→ **Exercise directions**
The records are to be repeated in full, with the images removed.
** Opening Extracted records block **
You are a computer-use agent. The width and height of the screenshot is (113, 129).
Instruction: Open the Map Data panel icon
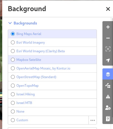[x=108, y=85]
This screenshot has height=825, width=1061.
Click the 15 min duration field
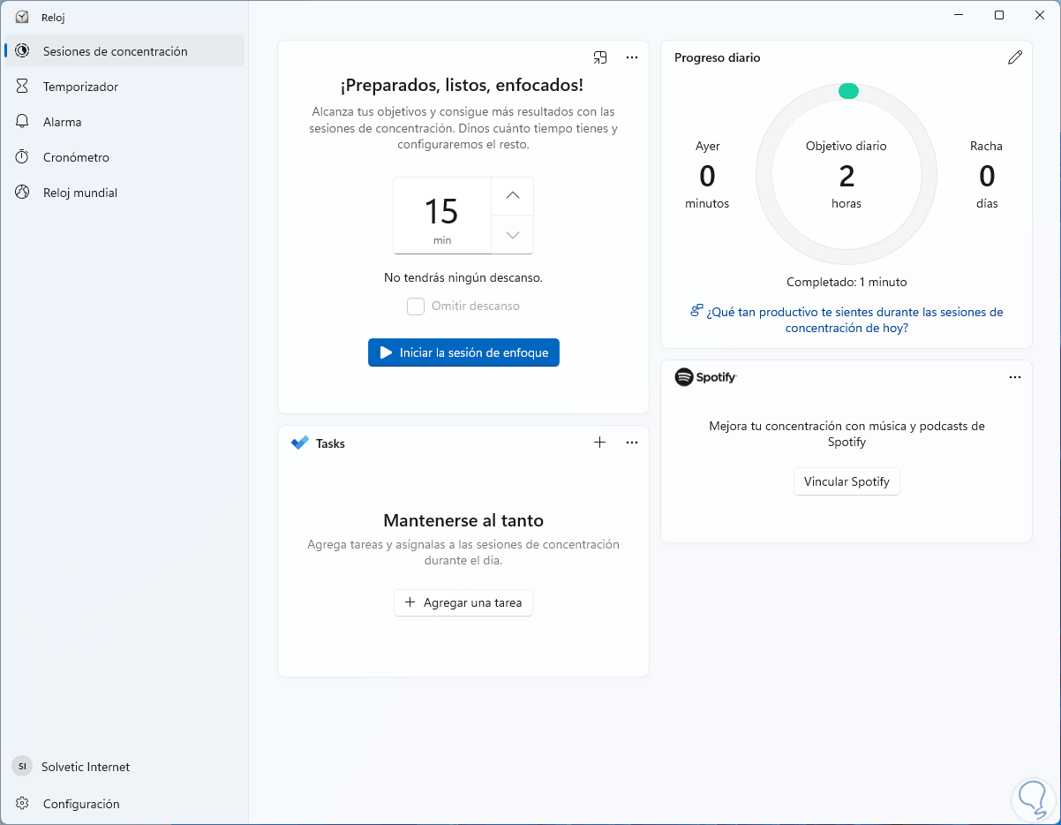(x=442, y=216)
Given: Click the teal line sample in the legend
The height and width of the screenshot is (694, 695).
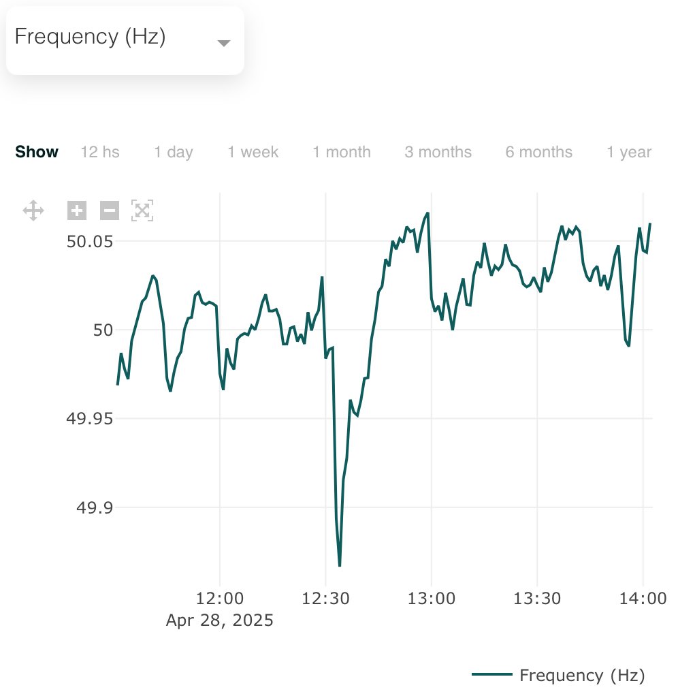Looking at the screenshot, I should [x=492, y=675].
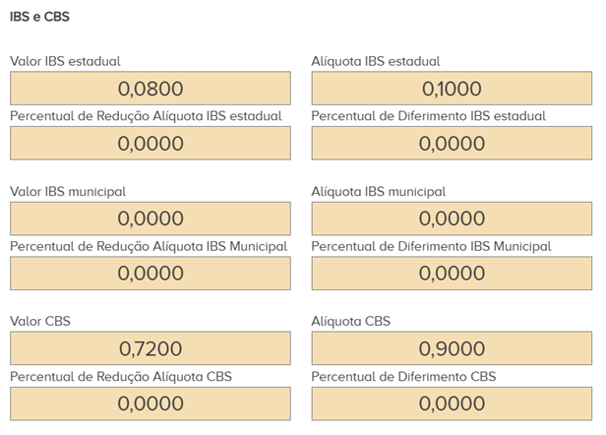Click the Alíquota CBS input

(452, 348)
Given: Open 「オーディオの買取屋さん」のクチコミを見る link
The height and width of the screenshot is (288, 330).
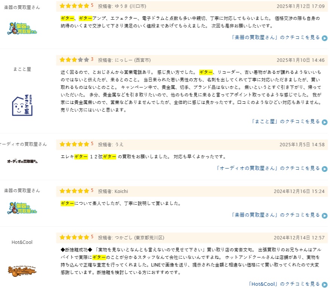Looking at the screenshot, I should pyautogui.click(x=268, y=169).
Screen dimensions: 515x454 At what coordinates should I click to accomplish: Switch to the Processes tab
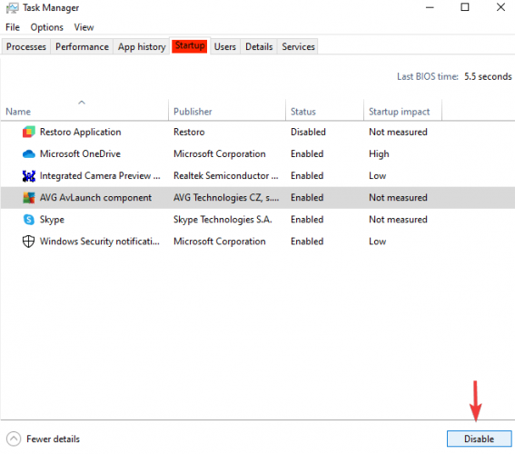click(26, 46)
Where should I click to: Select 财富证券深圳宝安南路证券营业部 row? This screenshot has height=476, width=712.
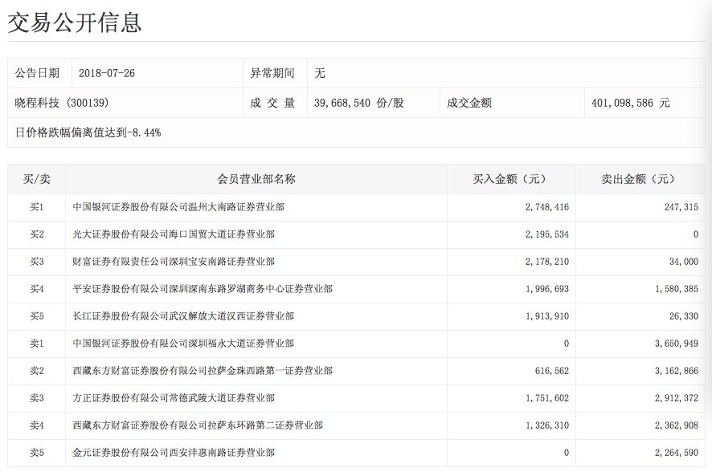click(x=173, y=262)
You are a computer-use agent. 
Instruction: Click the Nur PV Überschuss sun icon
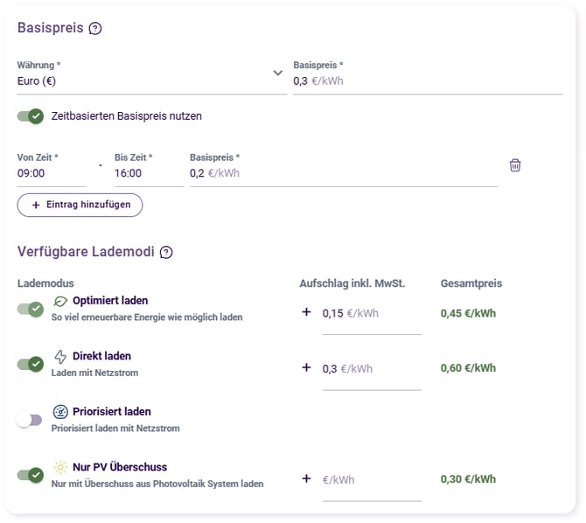click(x=60, y=467)
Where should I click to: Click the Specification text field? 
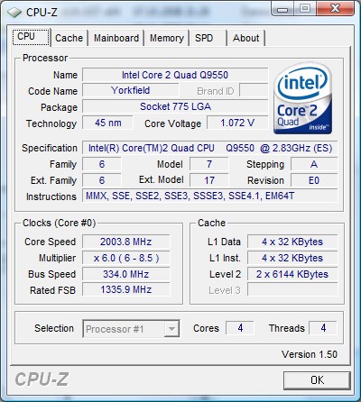pyautogui.click(x=210, y=148)
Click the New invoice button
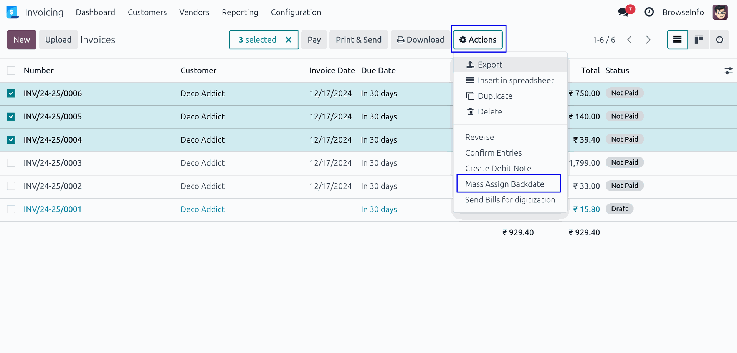Viewport: 737px width, 353px height. click(21, 40)
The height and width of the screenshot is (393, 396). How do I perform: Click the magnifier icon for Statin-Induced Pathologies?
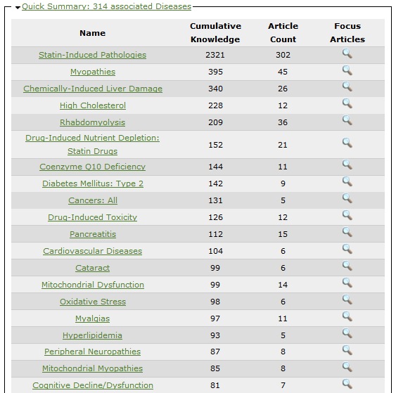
** Closing Extracted records block **
→ **Solution below**
You are a computer-use agent. The width and height of the screenshot is (113, 129).
Instruction: Open the Map Data panel icon
[x=108, y=85]
This screenshot has height=825, width=1061.
Click the 15 min duration field
(x=442, y=216)
Given: Click the teal line sample in the legend
The height and width of the screenshot is (694, 695).
Looking at the screenshot, I should [x=492, y=675].
Click the Alíquota CBS input

(452, 348)
Given: Open 「オーディオの買取屋さん」のクチコミを見る link
The height and width of the screenshot is (288, 330).
Looking at the screenshot, I should pyautogui.click(x=268, y=169).
Screen dimensions: 515x454 At what coordinates should I click to accomplish: Switch to the Processes tab
click(26, 46)
Where should I click to: Select 财富证券深圳宝安南路证券营业部 row? This screenshot has height=476, width=712.
click(x=173, y=262)
You are a computer-use agent. 
Instruction: Click the Nur PV Überschuss sun icon
click(x=60, y=467)
Where should I click to: Click the Specification text field? 
pyautogui.click(x=210, y=148)
Click the New invoice button
Viewport: 737px width, 353px height. click(21, 40)
The height and width of the screenshot is (393, 396). How do I perform: Click the magnifier icon for Statin-Induced Pathologies?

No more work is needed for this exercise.